Start of DATA EXTRACTS

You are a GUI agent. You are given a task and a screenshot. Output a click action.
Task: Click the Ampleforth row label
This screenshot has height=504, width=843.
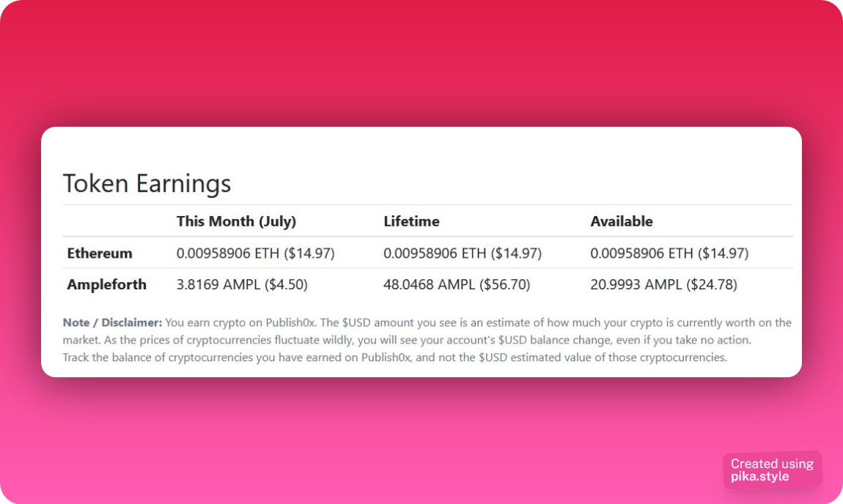click(106, 284)
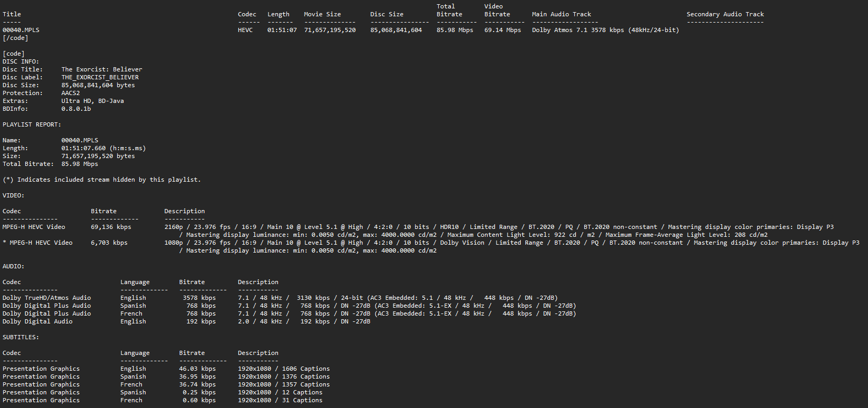Image resolution: width=868 pixels, height=408 pixels.
Task: Select the "1606 Captions" subtitle description
Action: click(306, 369)
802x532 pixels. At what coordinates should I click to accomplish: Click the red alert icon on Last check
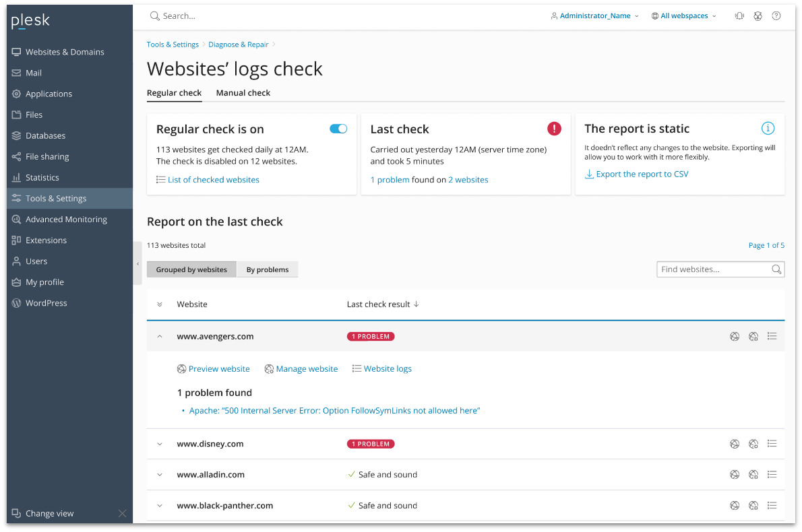coord(554,129)
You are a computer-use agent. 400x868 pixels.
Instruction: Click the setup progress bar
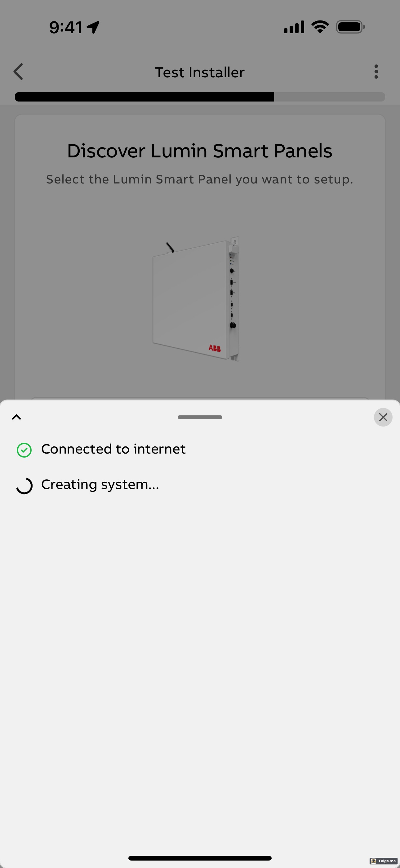click(200, 97)
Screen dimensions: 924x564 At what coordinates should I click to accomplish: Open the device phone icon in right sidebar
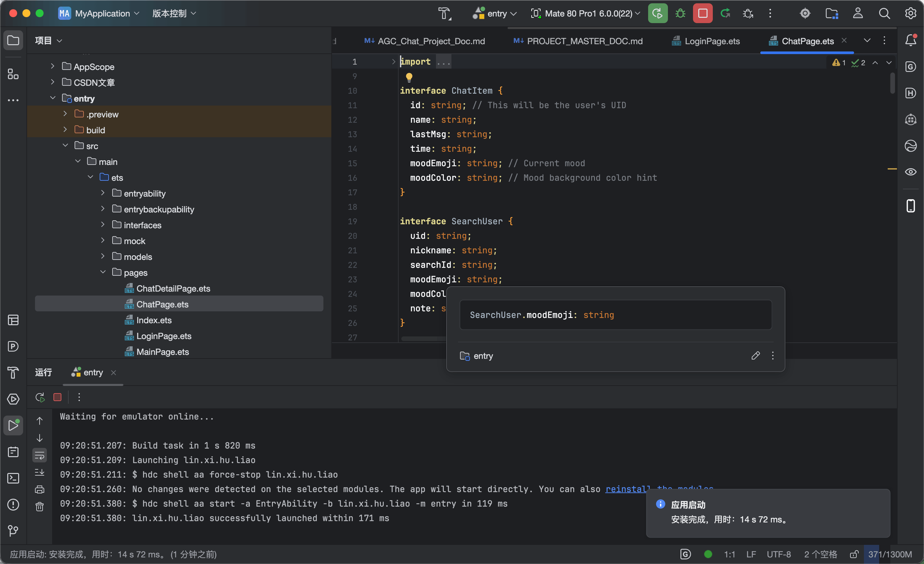point(911,206)
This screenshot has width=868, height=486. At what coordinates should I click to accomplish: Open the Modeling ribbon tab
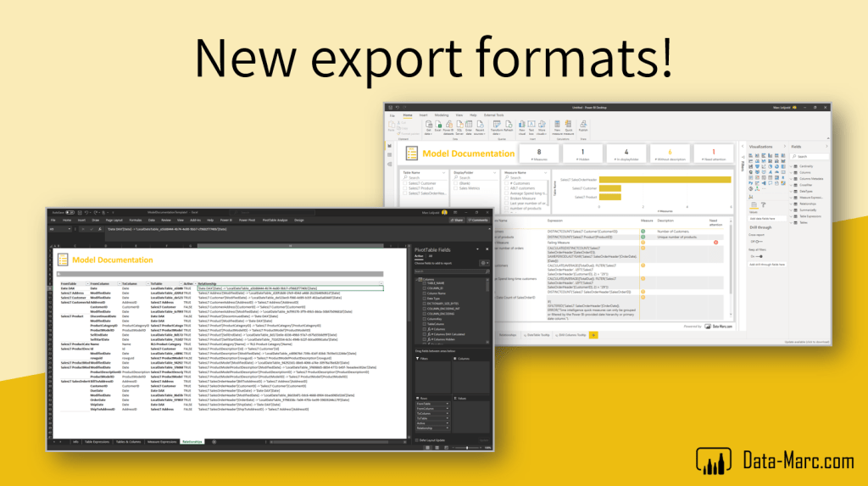click(442, 114)
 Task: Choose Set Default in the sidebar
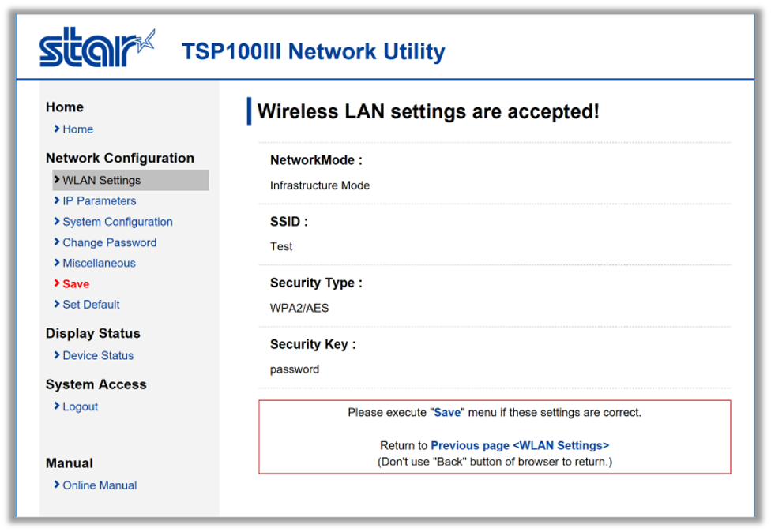(x=91, y=305)
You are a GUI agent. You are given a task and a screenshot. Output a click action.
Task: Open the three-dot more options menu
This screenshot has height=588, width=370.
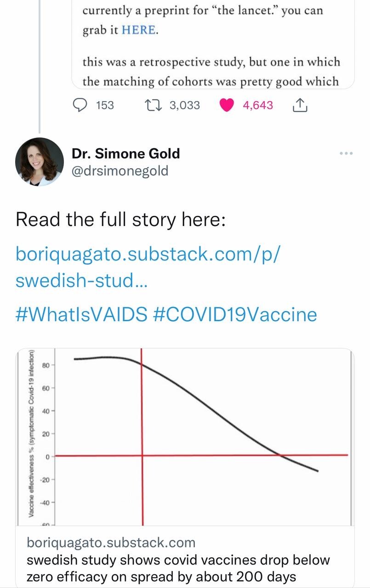point(346,153)
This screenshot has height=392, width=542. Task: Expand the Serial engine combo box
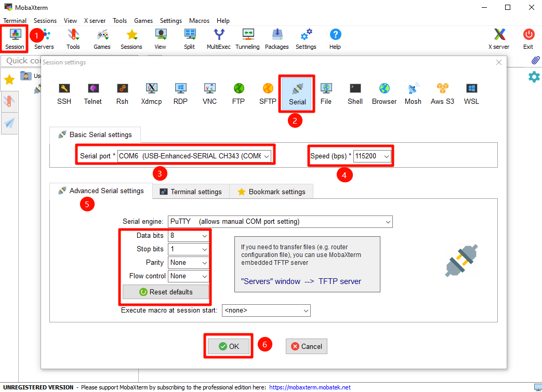pyautogui.click(x=388, y=222)
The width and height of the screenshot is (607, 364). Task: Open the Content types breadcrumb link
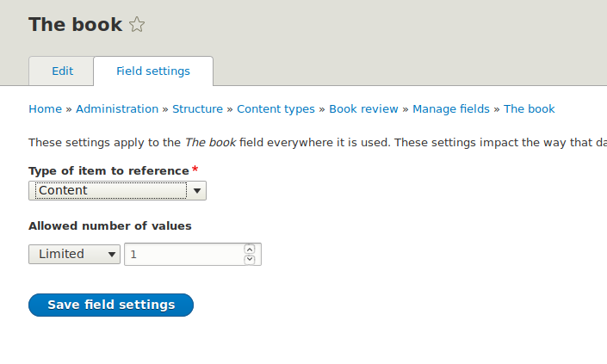(x=276, y=109)
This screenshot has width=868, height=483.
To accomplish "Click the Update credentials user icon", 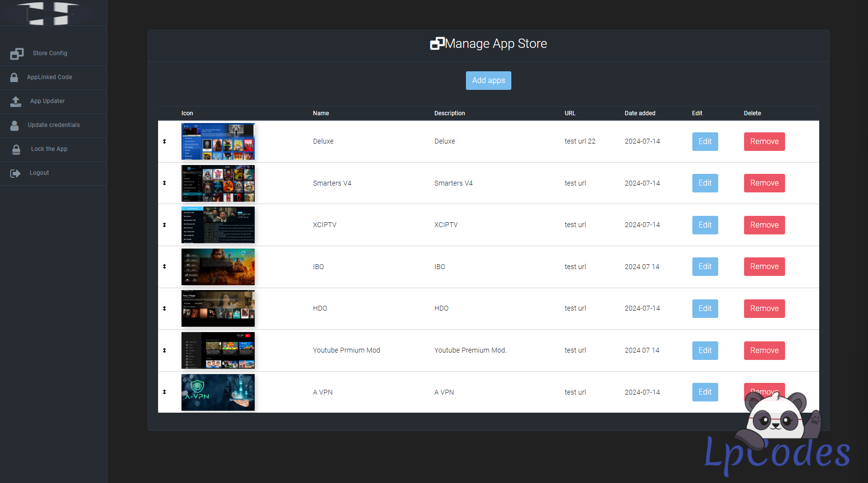I will (x=15, y=126).
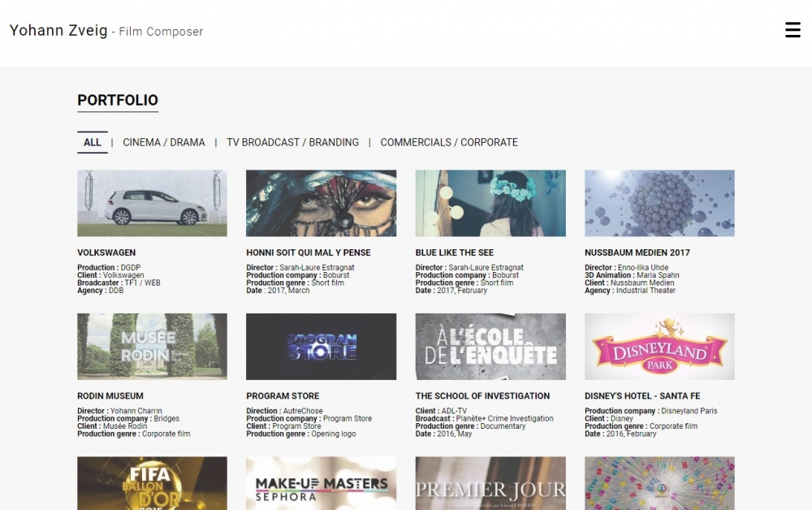Image resolution: width=812 pixels, height=510 pixels.
Task: Open THE SCHOOL OF INVESTIGATION title link
Action: [482, 396]
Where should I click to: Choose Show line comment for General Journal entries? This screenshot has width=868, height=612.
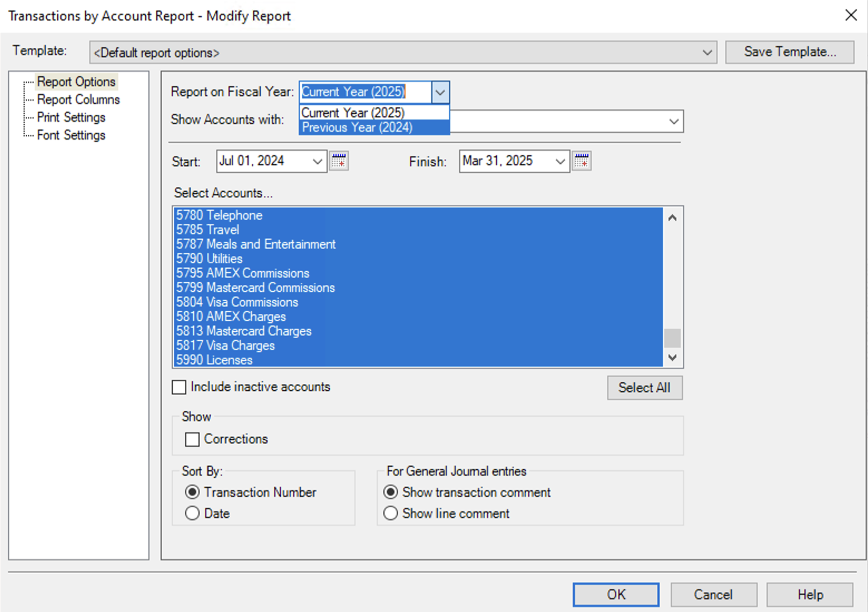coord(391,513)
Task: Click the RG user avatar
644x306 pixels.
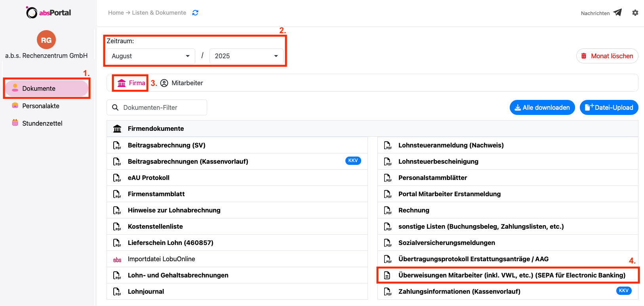Action: [46, 40]
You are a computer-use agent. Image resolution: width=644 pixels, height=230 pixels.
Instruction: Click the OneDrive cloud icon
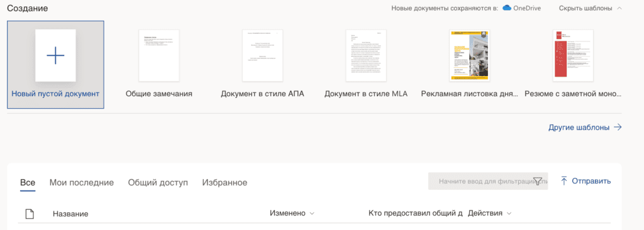tap(507, 8)
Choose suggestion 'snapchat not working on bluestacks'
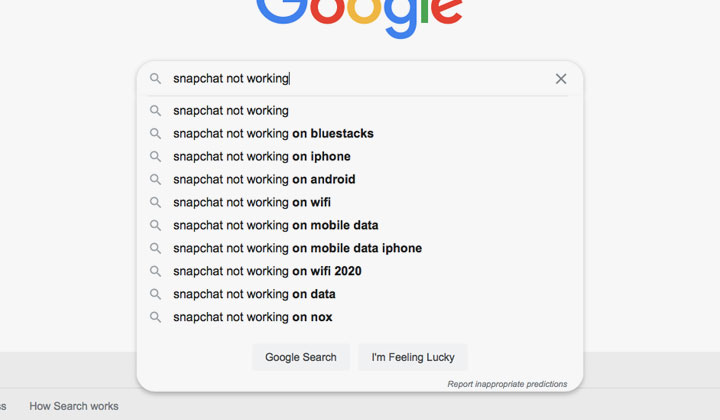The width and height of the screenshot is (720, 420). [x=360, y=134]
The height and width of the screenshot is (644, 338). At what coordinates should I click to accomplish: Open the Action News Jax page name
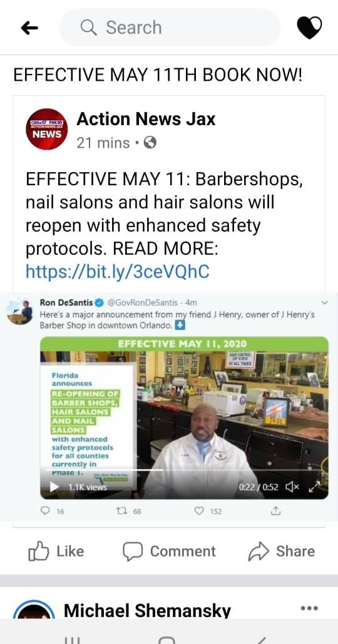[146, 119]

End of DATA EXTRACTS

TASK ITEM ▸ Would you count the lines of the listing above that hold the string "agent" and give only the resulting number?

TASK ANSWER ▸ 4